CEDEAO : une réponse unie face à l’alliance du Sahel et ses défis diplomatiques

Lors du sommet organisé à Lungi, en Sierra Leone, la Communauté économique des États de l’Afrique de l’Ouest a adopté une position ferme envers l’Alliance des États du Sahel. Les dirigeants ouest-africains ont acté une règle stricte : plus aucun État membre ne pourra engager de négociations bilatérales avec le Mali, le Burkina Faso ou le Niger sur les sujets clés. Cette mesure vise à renforcer l’unité d’un bloc régional fragilisé par le départ des trois pays sahéliens en janvier 2025.

Cette décision reflète une préoccupation croissante à Abuja. Depuis la création de l’AES en tant que confédération, plusieurs capitales ouest-africaines ont exploré des partenariats directs avec les États sahéliens, notamment sur la libre circulation, la sécurité ou les échanges économiques. En imposant un cadre collectif, la CEDEAO cherche à éviter que les divergences d’intérêts ne sapent la solidarité régionale.

Une stratégie collective pour renforcer l’influence régionale

L’adoption d’un front uni répond à une logique de pouvoir de négociation. Face à une AES qui revendique sa souveraineté et rejette l’autorité de la CEDEAO, le bloc ouest-africain mise sur la force collective de ses membres pour préserver ses acquis. Parmi les enjeux les plus sensibles figurent le tarif extérieur commun, la libre circulation des personnes et les régimes préférentiels, des piliers d’un demi-siècle d’intégration régionale.

Cependant, cette approche comporte un risque : en verrouillant les canaux de dialogue, la CEDEAO s’expose à des blocages prolongés si un consensus interne ne peut être trouvé. Les États côtiers, notamment le Sénégal, la Côte d’Ivoire et le Togo, entretiennent des liens économiques et humains étroits avec les capitales sahéliennes. Leurs corridors logistiques sont essentiels pour les économies enclavées voisines, dont la stabilité influence aussi la leur.

L’AES avance sur sa voie autonome

De l’autre côté, l’Alliance des États du Sahel poursuit la construction d’un ensemble institutionnel alternatif. Parmi ses initiatives figurent un passeport confédéral, une monnaie commune en discussion et l’annonce d’une force conjointe de 5 000 hommes pour lutter contre les groupes jihadistes. Bamako, Ouagadougou et Niamey renforcent également leurs alliances avec des partenaires comme la Russie, la Turquie ou l’Iran, redessinant ainsi les équilibres géopolitiques en Afrique de l’Ouest.

Dans ce contexte, la position de la CEDEAO oscille entre fermeté et ouverture. Les chefs d’État réunis à Lungi ont réaffirmé leur volonté de maintenir un dialogue structuré avec l’AES sur des questions vitales pour les populations, comme la mobilité ou les échanges transfrontaliers.

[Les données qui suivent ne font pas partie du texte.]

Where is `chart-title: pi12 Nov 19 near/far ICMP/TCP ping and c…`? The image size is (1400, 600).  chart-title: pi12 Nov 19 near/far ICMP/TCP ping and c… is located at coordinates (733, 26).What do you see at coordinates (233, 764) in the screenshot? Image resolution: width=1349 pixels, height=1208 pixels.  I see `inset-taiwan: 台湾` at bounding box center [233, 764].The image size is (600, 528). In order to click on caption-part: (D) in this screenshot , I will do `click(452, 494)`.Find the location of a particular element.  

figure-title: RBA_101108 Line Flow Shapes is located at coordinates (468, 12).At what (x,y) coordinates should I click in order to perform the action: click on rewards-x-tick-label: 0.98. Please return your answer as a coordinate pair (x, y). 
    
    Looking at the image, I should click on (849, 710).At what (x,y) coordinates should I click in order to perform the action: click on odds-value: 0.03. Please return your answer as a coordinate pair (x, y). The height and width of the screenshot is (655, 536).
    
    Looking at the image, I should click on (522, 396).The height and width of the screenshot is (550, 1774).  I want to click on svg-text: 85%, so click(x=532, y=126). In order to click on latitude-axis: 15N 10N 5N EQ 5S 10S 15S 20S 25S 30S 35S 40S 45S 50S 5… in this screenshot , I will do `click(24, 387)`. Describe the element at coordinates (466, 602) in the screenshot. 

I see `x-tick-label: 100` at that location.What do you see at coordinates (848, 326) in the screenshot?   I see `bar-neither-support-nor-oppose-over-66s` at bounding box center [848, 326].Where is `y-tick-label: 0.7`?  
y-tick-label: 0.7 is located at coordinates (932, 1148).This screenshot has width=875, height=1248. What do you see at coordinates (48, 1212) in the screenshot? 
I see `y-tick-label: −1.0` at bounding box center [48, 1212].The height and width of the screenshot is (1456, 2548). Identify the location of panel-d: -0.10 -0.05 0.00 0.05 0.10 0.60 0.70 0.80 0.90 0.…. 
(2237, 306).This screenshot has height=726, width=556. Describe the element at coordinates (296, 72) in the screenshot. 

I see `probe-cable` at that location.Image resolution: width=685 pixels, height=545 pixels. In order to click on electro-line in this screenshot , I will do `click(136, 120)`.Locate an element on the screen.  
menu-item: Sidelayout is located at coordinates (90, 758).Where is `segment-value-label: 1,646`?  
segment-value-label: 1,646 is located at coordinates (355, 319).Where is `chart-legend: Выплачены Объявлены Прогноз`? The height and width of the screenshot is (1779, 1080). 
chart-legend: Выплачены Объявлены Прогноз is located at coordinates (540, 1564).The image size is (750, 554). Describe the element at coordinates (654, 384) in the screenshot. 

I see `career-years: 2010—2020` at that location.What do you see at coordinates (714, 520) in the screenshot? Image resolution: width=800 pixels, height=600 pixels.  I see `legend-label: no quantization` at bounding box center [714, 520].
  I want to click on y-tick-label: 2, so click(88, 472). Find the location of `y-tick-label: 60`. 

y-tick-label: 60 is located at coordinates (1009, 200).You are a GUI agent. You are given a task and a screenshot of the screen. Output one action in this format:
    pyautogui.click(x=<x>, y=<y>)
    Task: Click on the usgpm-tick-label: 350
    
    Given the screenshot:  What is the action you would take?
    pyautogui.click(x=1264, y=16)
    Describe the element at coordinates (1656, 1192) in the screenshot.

Toutefois, ils entendent mener ces échanges selon leurs propres conditions, sans accepter les exigences portées par la partie sahélienne.

Les dossiers urgents en attente de solution

Plusieurs contentieux techniques nécessitent une résolution rapide. Parmi eux, le sort des ressortissants sahéliens installés dans l’espace CEDEAO, les règles douanières applicables aux marchandises en provenance de l’AES, la gestion des infrastructures partagées comme l’Autorité du bassin du Niger, ou encore la reconnaissance des diplômes. L’absence d’accord sur ces sujets pourrait rapidement peser sur les acteurs économiques et les populations concernées.

Un calendrier officiel des négociations n’a pas été dévoilé à l’issue du sommet. Une commission technique serait chargée de préparer les termes des échanges avec Bamako, Ouagadougou et Niamey. La présidence en exercice, assurée par la Sierra Leone, aura pour mission de porter cette position unifiée auprès des autorités sahéliennes.

L’équation politique reste délicate. Plusieurs pays membres, dont le Sénégal dirigé par Bassirou Diomaye Faye, ont récemment plaidé pour une approche plus conciliante envers l’AES, estimant qu’un isolement des régimes sahéliens serait contre-productif. L’unité imposée à Lungi devra donc surmonter ces divergences internes, sous peine de rester sans effet.